The CBER study combines data from the Semiconductor Industry Association, the U.S. Census Bureau, the Bureau of Economic Analysis, secondary studies, and other private sources to model the potential locations of semiconductor manufacturing firms.
Among the more important variables in explaining the expansion of the semiconductor industry are the educational attainment of the workforce (bachelor’s degree or higher), the share of residents in graduate school, population growth, and high unexplained productivity (generalized agglomerations).

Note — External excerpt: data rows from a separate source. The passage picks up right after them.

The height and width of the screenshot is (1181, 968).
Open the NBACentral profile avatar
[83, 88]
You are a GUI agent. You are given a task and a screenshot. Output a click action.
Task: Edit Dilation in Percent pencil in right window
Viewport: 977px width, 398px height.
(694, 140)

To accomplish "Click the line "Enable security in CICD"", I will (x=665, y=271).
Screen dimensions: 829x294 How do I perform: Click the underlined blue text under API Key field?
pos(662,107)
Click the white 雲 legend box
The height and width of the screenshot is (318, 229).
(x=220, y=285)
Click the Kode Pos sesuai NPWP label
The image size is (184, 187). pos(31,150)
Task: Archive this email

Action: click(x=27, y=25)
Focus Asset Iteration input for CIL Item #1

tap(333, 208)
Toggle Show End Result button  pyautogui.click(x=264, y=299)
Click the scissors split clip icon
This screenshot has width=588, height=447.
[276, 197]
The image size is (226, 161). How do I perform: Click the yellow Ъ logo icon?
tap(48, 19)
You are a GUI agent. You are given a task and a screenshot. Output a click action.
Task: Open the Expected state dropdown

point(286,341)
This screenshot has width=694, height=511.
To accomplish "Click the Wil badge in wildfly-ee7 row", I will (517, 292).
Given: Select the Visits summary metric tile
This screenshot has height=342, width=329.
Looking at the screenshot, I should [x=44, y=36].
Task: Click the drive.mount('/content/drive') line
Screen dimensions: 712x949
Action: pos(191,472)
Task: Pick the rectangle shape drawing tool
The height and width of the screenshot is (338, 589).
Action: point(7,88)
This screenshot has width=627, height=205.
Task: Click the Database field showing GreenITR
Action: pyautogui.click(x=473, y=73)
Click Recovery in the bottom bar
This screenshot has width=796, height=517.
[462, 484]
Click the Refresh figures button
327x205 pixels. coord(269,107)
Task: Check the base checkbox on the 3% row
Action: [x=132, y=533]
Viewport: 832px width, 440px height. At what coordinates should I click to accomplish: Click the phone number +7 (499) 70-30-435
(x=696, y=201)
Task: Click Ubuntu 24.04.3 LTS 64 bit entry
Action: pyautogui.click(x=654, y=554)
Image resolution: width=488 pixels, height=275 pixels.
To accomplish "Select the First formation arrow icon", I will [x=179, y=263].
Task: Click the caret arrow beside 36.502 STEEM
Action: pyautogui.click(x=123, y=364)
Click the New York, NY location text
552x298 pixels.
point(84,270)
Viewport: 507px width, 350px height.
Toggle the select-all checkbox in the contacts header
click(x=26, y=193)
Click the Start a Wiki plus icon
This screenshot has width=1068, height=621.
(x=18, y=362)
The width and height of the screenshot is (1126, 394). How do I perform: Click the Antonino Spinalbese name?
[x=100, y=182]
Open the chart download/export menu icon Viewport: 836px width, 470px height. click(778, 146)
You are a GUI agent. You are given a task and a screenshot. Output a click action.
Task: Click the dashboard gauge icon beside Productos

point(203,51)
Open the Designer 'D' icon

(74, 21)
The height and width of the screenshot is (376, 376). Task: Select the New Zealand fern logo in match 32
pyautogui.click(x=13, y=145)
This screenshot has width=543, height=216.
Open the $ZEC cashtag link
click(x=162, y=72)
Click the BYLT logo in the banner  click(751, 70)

The “Tier 1” metropolitan areas considered most likely to be considered for a new semiconductor plant, according to the CBER study, are: Boulder, Colo., Chicago, Ill.; Columbus, Ohio; Dallas-Fort Worth-Arlington, Texas; Denver-Aurora-Lakewood, Colo.; Houston-The Woodlands-Sugarland, Texas; Madison, Wisc.; Miami-Dade County, Fla.; New York-Northern New Jersey-Long Island; San Diego-Carlsbad, Calif.; Seattle-Tacoma-Olympia, Wash.; and St. Louis, Mo.
The report also identifies 20 Tier 2 and 17 Tier 3 potential plant locations, which are considered “likely” and “somewhat likely” compared to Tier 1.
“Tier 1 locations are the most likely places to be selected for new semiconductor manufacturing facilities,” Dr. Faulk said. “These locations all possess sufficiently large numbers of available workers and are large metropolitan areas with multiple suitable counties or at least one very suitable county for expansion.”
The study also compared its results to a separate list of new proposed plants reported to the Semiconductor Industry Association; out of those 20 locations, the CBER model correctly predicts 18 of them. The two locations not included in the CBER study—West Lafayette, Ind., and Midland Metropolitan Area-Bay City, Mich.—both nearly met the researchers’ inclusion criterion.
Though the U.S. currently manufactures a large share of the world’s microconductors (microchips), recent widespread supply disruptions caused significant production delays in automobiles, appliances and consumer electronics.
The CHIPS Act of 2022 provides substantial funding and incentives for semiconductor and related firms to locate, upgrade, and expand within the United States. The Act provides $52.7 billion in emergency supplemental appropriations. The largest share, $50.0 billion over five years, is used to establish a CHIPS for America Fund to provide funding for provisions authorized in the FY2021 National Defense Authorization Act.
These provisions required the development of domestic semiconductor manufacturing capability, research and development, and workforce training programs. The largest share is allocated to legacy chip production, which is essential to the military, automotive, and other industries.